----- Text -----
Regular Season Pitching Rules – Baseball

VI – PITCHERS

(a) Any player on a regular season team may pitch. (NOTE: There is no limit to the number of pitchers a team may use in a game.)

(b) A pitcher once removed from the mound cannot return as a pitcher. Junior and Senior League Divisions only: A pitcher remaining in the game, but moving to a different position, can return as a pitcher anytime in the remainder of the game, but only once per game.

(c) The manager must remove the pitcher when said pitcher reaches the limit for his/her age group as noted below, but the pitcher may remain in the game at another position:

League Age:
13-16 – 95 pitches per day
11-12 – 85 pitches per day
9-10 – 75 pitches per day
7-8 – 50 pitches per day

Exception: If a pitcher reaches the limit imposed in Regulation VI (c) for his/her league age while facing a batter, the pitcher may continue to pitch until any one of the following conditions occurs: 1. That batter reaches base; 2. That batter is put out; 3. The third out is made to complete the half-inning. Note 1: A pitcher who delivers 41 or more pitches in a game cannot play the position of catcher for the remainder of that day. Note 2: Any player who has played the position of catcher in four or more innings in a game is not eligible to pitch on that calendar day.

(d) Pitchers league age 14 and under must adhere to the following rest requirements:

  • If a player pitches 66 or more pitches in a day, four (4) calendar days of rest must be observed.

  • If a player pitches 51-65 pitches in a day, three (3) calendar days of rest must be observed.

  • If a player pitches 36-50 pitches in a day, two (2) calendar days of rest must be observed.

  • If a player pitches 21-35 pitches in a day, one (1) calendar days of rest must be observed.

  • If a player pitches 1-20 pitches in a day, no (0) calendar day of rest is required.

Exception: If a pitcher reaches a day(s) of rest threshold while facing a batter, the pitcher may continue to pitch until any one of the following conditions occurs: (1) that batter reaches base; (2) that batter is retired; or (3) the third out is made to complete the half-inning or the game. The pitcher will only be required to observe the calendar day(s) of rest for the threshold he/she reached during that at-bat, provided that pitcher is removed or the game is completed before delivering a pitch to another batter.”

(d) Pitchers league age 15-16 must adhere to the following rest requirements:

  • If a player pitches 76 or more pitches in a day, four (4) calendar days of rest must be observed.


  • If a player pitches 61-75 pitches in a day, three (3) calendar days of rest must be observed.


  • If a player pitches 46-60 pitches in a day, two (2) calendar days of rest must be observed.


  • If a player pitches 31-45 pitches in a day, one (1) calendar days of rest must be observed.


  • If a player pitches 1-30 pitches in a day, no (0) calendar day of rest is required.

Exception: If a pitcher reaches a day(s) of rest threshold while facing a batter, the pitcher may continue to pitch until any one of the following conditions occurs: (1) that batter reaches base; (2) that batter is retired; or (3) the third out is made to complete the half-inning or the game. The pitcher will only be required to observe the calendar day(s) of rest for the threshold he/she reached during that at-bat, provided that pitcher is removed or the game is completed before delivering a pitch to another batter.
----- Exercise data -----
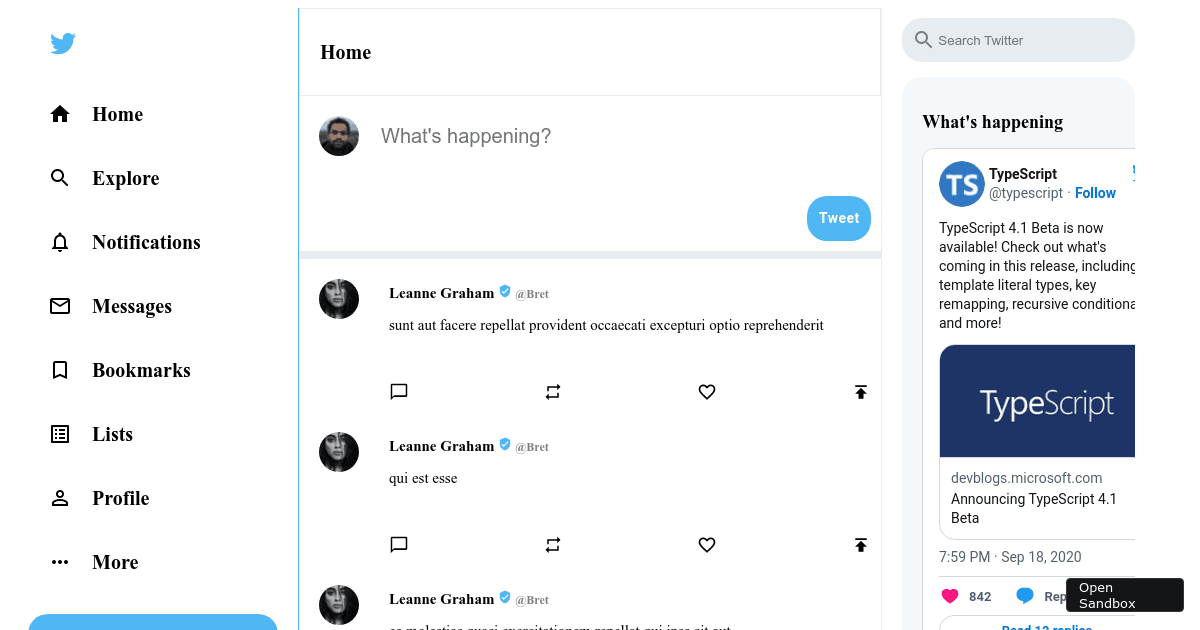
Task: Like the tweet saying 'qui est esse'
Action: [x=707, y=545]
-----
__Work instructions__
List every league age group named in the pitching rules together with its daily pitch limit. The data was taken from a different source than the pitching rules.

__Response to this task__
13-16: 95 pitches per day
11-12: 85 pitches per day
9-10: 75 pitches per day
7-8: 50 pitches per day